## Entries provided
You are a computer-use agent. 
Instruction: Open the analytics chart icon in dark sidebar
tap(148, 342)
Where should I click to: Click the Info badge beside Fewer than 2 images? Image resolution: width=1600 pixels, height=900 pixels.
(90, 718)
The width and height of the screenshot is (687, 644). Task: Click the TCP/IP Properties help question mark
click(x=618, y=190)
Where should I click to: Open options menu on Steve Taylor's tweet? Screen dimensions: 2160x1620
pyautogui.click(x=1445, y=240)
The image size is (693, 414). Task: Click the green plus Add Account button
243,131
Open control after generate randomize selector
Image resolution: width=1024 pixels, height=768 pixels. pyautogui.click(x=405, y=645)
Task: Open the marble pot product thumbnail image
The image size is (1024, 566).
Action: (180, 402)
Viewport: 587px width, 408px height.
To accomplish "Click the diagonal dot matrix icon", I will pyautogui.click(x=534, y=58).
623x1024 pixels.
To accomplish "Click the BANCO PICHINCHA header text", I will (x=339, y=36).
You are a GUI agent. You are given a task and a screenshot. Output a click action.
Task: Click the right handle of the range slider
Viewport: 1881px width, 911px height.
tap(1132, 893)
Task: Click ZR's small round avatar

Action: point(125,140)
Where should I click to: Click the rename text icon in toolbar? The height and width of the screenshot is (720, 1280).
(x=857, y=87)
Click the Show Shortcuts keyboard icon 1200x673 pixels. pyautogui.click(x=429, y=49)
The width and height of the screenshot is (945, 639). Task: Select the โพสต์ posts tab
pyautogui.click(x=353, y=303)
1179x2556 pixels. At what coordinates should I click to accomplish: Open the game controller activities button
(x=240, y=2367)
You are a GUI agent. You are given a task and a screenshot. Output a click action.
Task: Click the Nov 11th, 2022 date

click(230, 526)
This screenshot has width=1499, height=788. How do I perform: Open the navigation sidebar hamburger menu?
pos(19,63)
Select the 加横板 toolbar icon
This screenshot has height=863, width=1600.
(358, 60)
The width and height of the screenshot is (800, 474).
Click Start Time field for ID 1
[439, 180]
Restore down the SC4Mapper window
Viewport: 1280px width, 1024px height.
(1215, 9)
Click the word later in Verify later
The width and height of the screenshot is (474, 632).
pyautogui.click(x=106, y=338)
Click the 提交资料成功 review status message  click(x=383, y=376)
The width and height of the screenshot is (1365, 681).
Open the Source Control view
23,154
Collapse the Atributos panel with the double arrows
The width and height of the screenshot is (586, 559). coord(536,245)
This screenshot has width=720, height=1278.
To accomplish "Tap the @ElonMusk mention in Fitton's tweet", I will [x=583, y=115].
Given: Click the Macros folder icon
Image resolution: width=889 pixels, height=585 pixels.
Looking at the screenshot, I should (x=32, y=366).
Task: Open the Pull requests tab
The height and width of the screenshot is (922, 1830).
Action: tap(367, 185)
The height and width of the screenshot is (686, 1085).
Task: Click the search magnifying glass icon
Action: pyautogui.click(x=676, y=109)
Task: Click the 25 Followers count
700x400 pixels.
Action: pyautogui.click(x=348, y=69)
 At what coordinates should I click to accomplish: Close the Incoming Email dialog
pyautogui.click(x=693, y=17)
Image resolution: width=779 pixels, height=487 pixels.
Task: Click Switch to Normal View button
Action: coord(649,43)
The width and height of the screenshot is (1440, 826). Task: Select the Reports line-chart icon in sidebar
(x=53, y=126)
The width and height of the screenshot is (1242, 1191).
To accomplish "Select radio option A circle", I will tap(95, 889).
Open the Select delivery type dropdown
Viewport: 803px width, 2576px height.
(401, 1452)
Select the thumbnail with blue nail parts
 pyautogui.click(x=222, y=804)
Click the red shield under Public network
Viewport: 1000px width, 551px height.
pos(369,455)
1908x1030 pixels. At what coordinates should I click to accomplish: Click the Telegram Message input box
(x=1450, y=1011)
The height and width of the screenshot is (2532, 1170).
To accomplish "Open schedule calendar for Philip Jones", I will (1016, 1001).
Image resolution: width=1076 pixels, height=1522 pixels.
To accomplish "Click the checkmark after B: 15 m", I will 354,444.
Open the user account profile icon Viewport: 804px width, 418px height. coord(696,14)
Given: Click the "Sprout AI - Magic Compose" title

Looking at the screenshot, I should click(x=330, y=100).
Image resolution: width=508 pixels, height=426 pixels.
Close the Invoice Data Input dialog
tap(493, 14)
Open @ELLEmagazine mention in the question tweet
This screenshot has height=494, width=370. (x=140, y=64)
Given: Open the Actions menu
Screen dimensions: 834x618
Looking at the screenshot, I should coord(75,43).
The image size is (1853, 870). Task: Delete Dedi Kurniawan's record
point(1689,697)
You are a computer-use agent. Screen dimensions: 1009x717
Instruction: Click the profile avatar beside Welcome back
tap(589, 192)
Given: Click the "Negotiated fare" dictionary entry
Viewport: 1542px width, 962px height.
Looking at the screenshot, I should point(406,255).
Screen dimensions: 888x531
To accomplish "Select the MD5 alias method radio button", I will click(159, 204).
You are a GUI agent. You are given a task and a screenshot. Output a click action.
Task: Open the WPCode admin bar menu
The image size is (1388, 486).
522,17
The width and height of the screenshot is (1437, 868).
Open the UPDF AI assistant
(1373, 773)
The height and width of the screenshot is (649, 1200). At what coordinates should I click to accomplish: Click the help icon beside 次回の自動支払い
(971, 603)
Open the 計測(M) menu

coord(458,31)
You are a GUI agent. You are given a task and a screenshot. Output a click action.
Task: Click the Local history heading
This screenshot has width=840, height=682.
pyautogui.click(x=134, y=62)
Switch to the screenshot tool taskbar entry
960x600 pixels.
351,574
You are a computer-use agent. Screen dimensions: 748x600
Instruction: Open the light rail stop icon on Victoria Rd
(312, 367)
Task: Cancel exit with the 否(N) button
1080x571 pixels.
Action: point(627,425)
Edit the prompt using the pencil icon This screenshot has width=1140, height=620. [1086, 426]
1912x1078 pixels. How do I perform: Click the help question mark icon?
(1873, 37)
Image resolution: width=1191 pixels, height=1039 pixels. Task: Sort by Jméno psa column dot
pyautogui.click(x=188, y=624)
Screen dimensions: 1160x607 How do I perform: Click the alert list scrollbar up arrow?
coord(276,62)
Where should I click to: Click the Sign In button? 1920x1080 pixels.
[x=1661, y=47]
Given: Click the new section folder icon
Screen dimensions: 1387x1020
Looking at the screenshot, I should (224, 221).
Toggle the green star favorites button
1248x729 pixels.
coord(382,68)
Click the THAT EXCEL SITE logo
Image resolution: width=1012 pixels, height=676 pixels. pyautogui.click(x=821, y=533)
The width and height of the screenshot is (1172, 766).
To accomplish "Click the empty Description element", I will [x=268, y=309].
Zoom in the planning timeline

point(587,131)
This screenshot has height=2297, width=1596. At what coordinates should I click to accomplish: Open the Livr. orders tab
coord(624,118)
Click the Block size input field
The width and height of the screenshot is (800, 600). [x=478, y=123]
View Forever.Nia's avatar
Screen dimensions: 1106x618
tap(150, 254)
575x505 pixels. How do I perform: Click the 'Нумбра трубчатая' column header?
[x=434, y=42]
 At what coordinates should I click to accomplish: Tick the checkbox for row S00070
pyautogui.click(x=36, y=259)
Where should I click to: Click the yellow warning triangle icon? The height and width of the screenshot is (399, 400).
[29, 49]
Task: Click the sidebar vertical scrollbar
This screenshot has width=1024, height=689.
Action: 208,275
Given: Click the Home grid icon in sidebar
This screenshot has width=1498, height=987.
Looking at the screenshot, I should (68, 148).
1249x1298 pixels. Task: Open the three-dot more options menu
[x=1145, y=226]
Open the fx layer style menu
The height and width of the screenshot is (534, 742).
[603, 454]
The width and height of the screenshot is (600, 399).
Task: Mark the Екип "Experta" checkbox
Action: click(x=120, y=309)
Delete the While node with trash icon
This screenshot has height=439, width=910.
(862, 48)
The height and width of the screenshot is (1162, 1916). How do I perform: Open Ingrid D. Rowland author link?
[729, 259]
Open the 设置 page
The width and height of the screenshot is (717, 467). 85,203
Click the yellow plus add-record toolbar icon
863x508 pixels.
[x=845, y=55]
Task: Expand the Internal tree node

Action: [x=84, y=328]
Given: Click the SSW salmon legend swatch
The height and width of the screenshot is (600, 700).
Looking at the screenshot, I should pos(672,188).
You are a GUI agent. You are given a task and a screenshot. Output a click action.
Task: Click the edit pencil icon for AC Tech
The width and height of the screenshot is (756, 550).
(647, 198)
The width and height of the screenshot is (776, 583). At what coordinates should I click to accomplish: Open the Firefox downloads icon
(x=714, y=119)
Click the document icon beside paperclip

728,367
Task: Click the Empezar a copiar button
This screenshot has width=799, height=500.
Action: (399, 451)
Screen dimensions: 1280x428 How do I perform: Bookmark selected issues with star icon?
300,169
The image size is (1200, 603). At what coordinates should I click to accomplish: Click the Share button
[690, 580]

## What the task asks
For an answer, give a copy of every line in the listing that holds the word "computer".

## Response to the exercise
You are a computer-use agent. 
You are a computer-use agent. Screen dimensions: 1009x717
You are a computer-use agent. Screen dimensions: 748x600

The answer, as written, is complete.